Having flashbacks of Smithsonian collection dinosaur models that I would feverishly horde.
The blue background is painted with an Azurite watercolor. There is a slight patterning to the surface that is fascinating me. Although its actually pretty mild.
This fossil within a foam or plaster mold. You can see it here at the museums official site. So it made me wonder how to resolve the surrounding areas of the painting.
I like what I did although it leads me so question the white boarders of the page. I actually am thinking of really defining the boarders so they look like a comic boarder. Its a debating I'm activating thinking about currently. I may have to try and experiment or two.
Friday, May 27, 2016
|Stegosaurus, Watercolor on Paper, 9"x12"|
Daniel Smith makes a line of watercolors that use semiprecious stones as pigments. I have been fascinated by them as they dry with an uneven/semi patterned finish to them. So I have been slowly collecting and using various tubes of them. It kind of scratched that itch of a dorky kid who grew up with a rock collection.
The dark purple in this painting is an Amathyst pigment. I was surprised that when it dried it had a sparkly finish to it; like I sprinkled glitter on the painting as it was drying. I was doing this with a two color complement in mind so the amethyst paint was in the entirety of the stegosaurus, almost all the yellows were darkened with the purple amethyst paint.
I was actually kind of horrified looking at it on my wall. It looked really silly but as I looked at it a bit more it began to grow on me. So I decided to do a few more in this purple/yellow method Making a series of sparkly dinosaurs.

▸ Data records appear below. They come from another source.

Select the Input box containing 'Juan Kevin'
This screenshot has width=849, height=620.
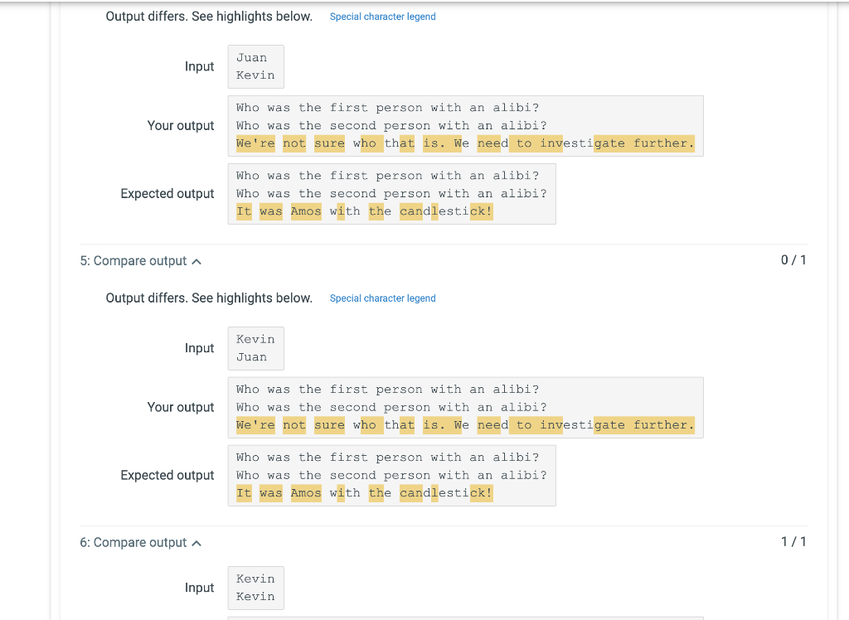tap(255, 66)
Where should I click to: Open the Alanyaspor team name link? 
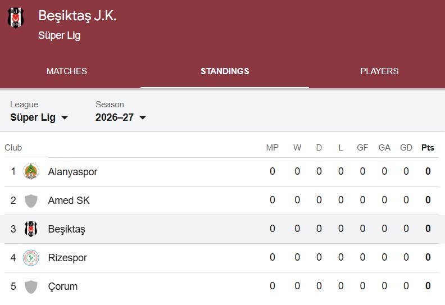coord(72,172)
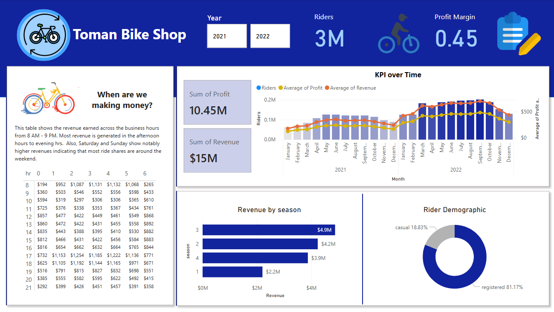Click the 2021 year label on chart axis
Screen dimensions: 554x312
pyautogui.click(x=340, y=170)
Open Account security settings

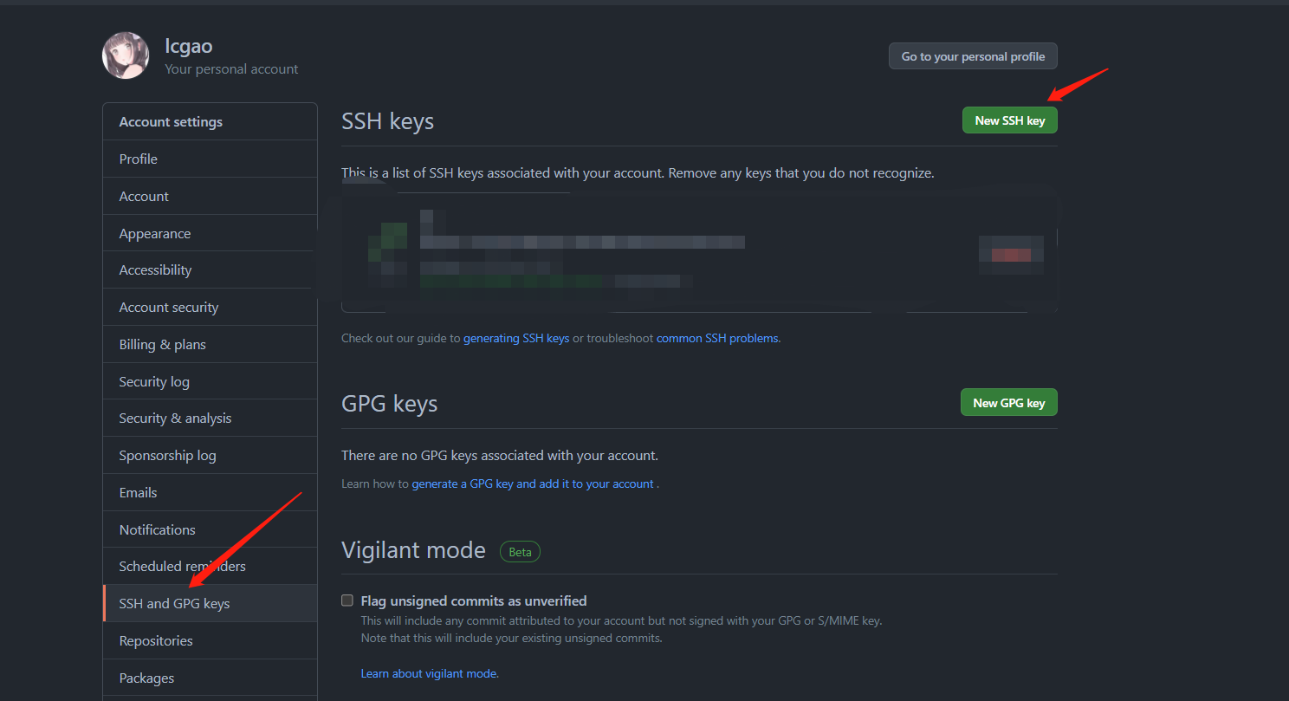210,308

I'm kind of on a roll with these paintings my end goal is to do 10 of these dinosaur watercolors before I head back to Hawaii for the summer.
Thursday, May 26, 2016
|2016-05-19 Apkallu, Ink on Paper, 9"x12"|
This is an Eagle-Headed Apkallu. I just spent a few minutes on wikipedia looking up information about them. They seem to be analogous to angels or demigods.
My interest in the relief was completely Aethetic. Despite the stylization of the figure: the very strong definition of the muscles and the rigid pose of the figure. There is a lot of movement and life in the figure. Personally I think it has a lot to do with the repeated shapes and the organic lines that create the figure. Spending the a few hours working on this has given me a lot of respect for the form creation.
There were also and number of details that just fascinated me. The Apkallu has wristbands with what looks like wristwatches on them. The compass/sundial pattern mirrors some of the other patterns found throughout the relief.
I had to bolt out of the museum to get to the commencement ceremony for the class of 2016. It was a good trip to the MET.